Gabriel Mello é autor de ficção especulativa e pesquisador de Arte/Literatura










Dentro do mundo da criação artística, como é que as palavras se encaixam no contexto das artes visuais? Como os artistas se aproximam da escrita e, mais especificamente, da literatura, ao darem vida às suas obras? Como tudo isso é possível, ao ponto de podermos analisar a Arte a Literatura sob a mesma lente?



Ao longo do século XX, firmava-se um diálogo intenso entre as artes visuais e a literatura, à medida que as fronteiras entre diferentes formas de expressão artística gradualmente se desfaziam. Era o amadurecimento da forma como a arte olhava para si mesma sendo feito. Esse fenômeno estabeleceu uma relação íntima entre as artes, especialmente ao quebrar as barreiras entre o texto e a imagem. Poetas logo se deram conta da dimensão visual das palavras escritas e das páginas, como foi fortemente visto em tendências concretistas, incorporando elementos gráficos e imagens em seus trabalhos. Da mesma forma, artistas visuais redescobriram a natureza visual da escrita, utilizando grafismos, letras de diversos alfabetos e fragmentos de textos em suas obras, transformando a escrita em um rico elemento gráfico e/ou conceitual.

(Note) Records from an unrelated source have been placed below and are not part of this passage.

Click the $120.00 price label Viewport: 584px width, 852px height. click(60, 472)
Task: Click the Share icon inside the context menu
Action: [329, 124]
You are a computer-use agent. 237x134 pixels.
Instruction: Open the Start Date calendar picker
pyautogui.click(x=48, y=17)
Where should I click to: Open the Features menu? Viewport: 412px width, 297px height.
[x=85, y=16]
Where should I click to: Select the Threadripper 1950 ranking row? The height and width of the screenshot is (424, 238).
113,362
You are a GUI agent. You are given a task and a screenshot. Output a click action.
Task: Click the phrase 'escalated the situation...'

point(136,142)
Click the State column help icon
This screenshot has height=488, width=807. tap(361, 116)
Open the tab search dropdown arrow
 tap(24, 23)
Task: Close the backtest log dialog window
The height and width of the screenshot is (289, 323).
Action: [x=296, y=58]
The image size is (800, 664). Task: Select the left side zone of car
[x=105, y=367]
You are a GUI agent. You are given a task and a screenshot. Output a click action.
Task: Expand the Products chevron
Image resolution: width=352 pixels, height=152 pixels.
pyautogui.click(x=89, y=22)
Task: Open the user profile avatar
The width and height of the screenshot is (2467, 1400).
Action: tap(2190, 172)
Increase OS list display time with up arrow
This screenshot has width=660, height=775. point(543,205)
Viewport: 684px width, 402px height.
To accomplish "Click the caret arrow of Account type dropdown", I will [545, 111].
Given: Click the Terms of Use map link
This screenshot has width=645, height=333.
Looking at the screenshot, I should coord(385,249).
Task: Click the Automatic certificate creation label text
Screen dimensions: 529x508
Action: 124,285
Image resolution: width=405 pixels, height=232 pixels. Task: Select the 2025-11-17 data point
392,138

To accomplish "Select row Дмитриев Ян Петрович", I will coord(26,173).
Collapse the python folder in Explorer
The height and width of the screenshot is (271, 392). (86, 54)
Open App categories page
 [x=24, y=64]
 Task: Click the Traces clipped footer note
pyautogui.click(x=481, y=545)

Essa interseção entre literatura e artes visuais foi um fenômeno recorrente e complexo ao longo do século, manifestando-se de diversas maneiras, que estabeleceram múltiplas conexões, mas sem seguir necessariamente uma hierarquia fixa.


Assim, a produção contemporânea em poesia visual carrega toda essa bagagem histórica da própria experimentação, além de revelar uma diversidade incrível, e uma ampla gama de investigações. A prática transforma palavras, letras e códigos verbais em recursos visuais que dialogam com outras formas de expressão. Alguns trabalhos na arte contemporânea brasileira exploram novas formas visuais através do uso da palavra e, em outras instâncias, a palavra poética ganha materialidade em instalações multimídia, objetos, performances ou intervém nos espaços públicos das cidades.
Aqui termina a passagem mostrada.